Churches looking at the future recognize the need for more production support than music support. Week to week, it’s easier to contract musical talent than production expertise.

Don’t shoot more for this, but I don’t know what a typical worship pastor does on Monday or Tuesday morning. 

3. Communications Director

You didn’t need a staff member to manage the bulletin. But now? Odds are you don’t have a bulletin. Bulletins have mostly been replaced by email, social media, QR codes, YouTube, and stage announcements. All of these communication channels are necessary and important. And they must be led and coordinated.

Maximizing digital communication channels is mostly new for churches. If you want to learn how to best integrate, not add, digital experiences, consider the Remodel Your Church Model Course and Masterclass Experience.

4. Information and Data Analyst

Data is too important to overlook, especially when it’s so easy to get, process, and analyze. The best decisions are data-driven.

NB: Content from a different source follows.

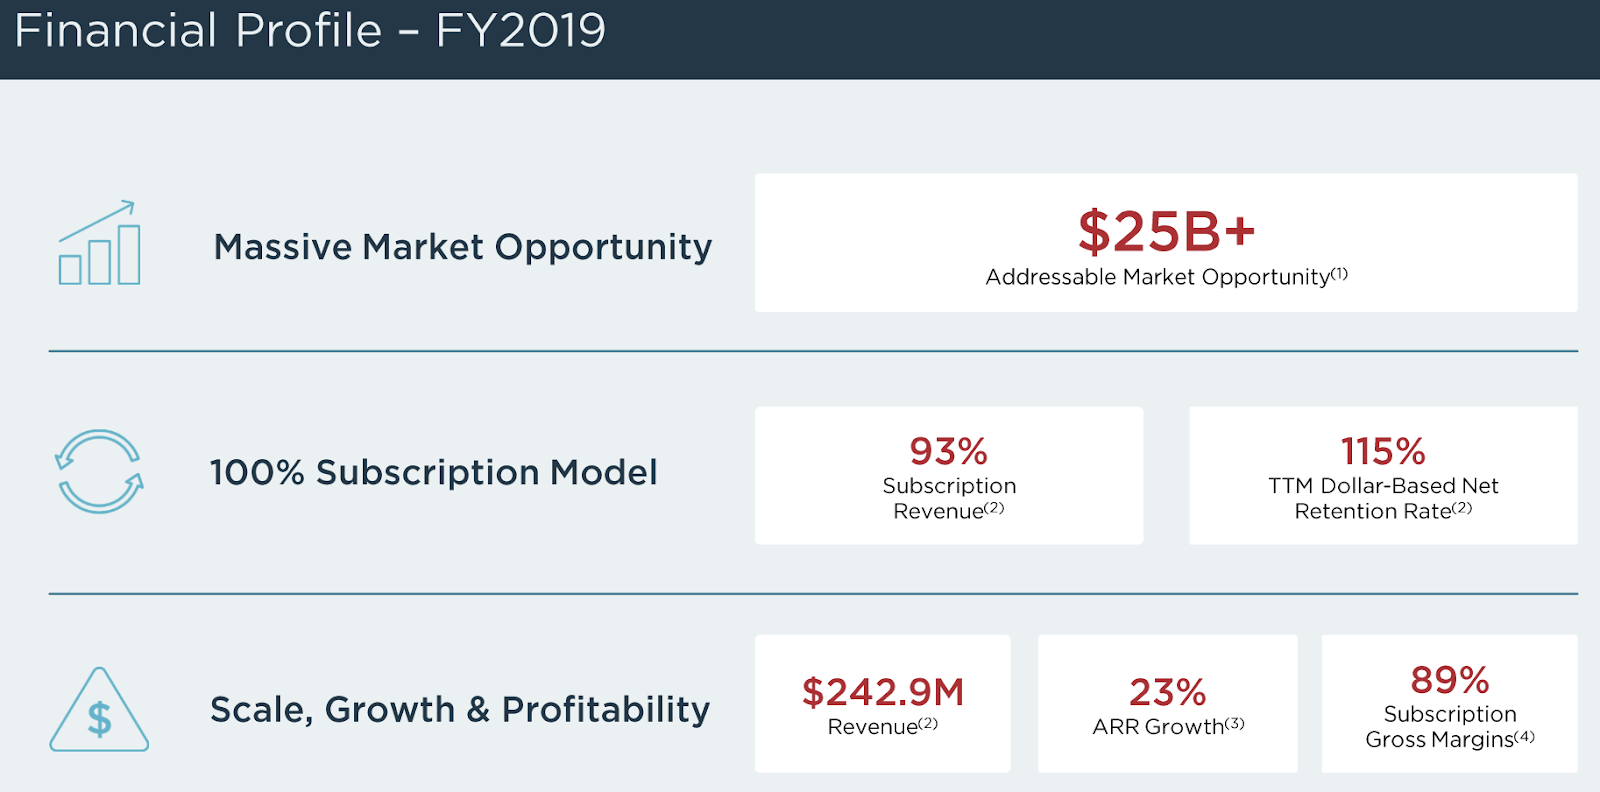
Task: Click the Revenue label under $242.9M
Action: tap(872, 727)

For example, I’m working with about a dozen churches on new generosity systems. As I write this content, I’m sitting in an airport after spending a few great days with a church on this topic. We discussed as a group how to best measure the giving progress. Here’s the list of metrics we will soon begin tracking:

    • Percentage of Giving Units against their Active Database.
    • Percentage of Giving Units by each category (In my Funding Funnel work, we define 5 categories of givers and work to inspire movement from one type to the next).
    • Percent Change in Total Giving Growth (Quarter vs. Previous Year Quarter, Rolling 12-Months vs. Previous Rolling 12 Months).
    • Percent Change in Medium Gift Size (Quarter vs. Previous Year Quarter, Rolling 12-Months vs. Previous Rolling 12 Months).
    • The number of First-, Second, and Fourth-time givers per Month (This also triggers a Thank You System).
    • New Recurring Givers per month (This also triggers a Thank You System).
    • Recurring Giver Drop Off per month.

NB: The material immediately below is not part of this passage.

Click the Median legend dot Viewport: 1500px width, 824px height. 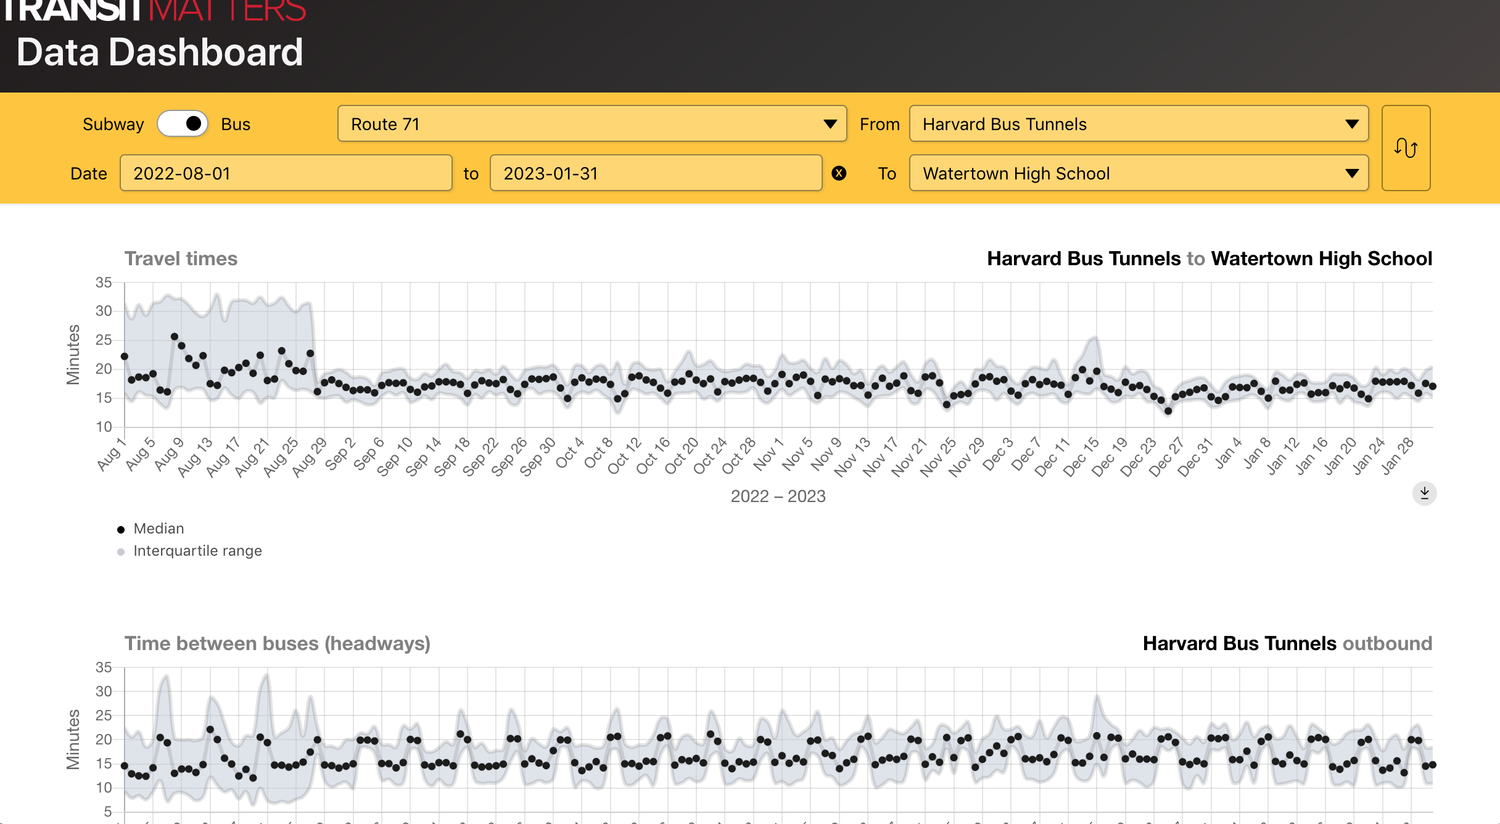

Knowing how much money was given last Sunday is no longer sufficient for data-driven decisions. These lag metrics are essential and should still be measured, but steps and trends measure growth.

5. Adult Engagement Director

This position is a better representation of what was previously education, discipleship, and assimilation. Engagement is about participation in community, giving, serving, baptism, and more. Even within these categories, there are multiple incremental steps.

Churches today need staff members waking up every day thinking about how to better move people into incremental engagement steps. This doesn’t happen by accident.

How Do You Pay For All These Positions? 

Growing our church resolves many of our staffing issues. While we work on that, here are two other suggestions: 

1. You don’t have to hire all of these positions immediately. Over time, as staff members migrate off your team, consider how you can restructure your current team members to accommodate some of these new positions.

2. Every position doesn’t have to be a paid staff position. Giving some of the above responsibilities to highly engaged volunteers is possible and, in some cases, preferable. Additionally, consider outsourcing some of your current staff positions to volunteers to make staffing room for these more specialized roles.

What we can’t do is ignore the roles necessary for success in our churches today. Whether you outsource, shift some staff around, or think differently about how volunteers are used, these responsibilities are too critical to remain absent at our church.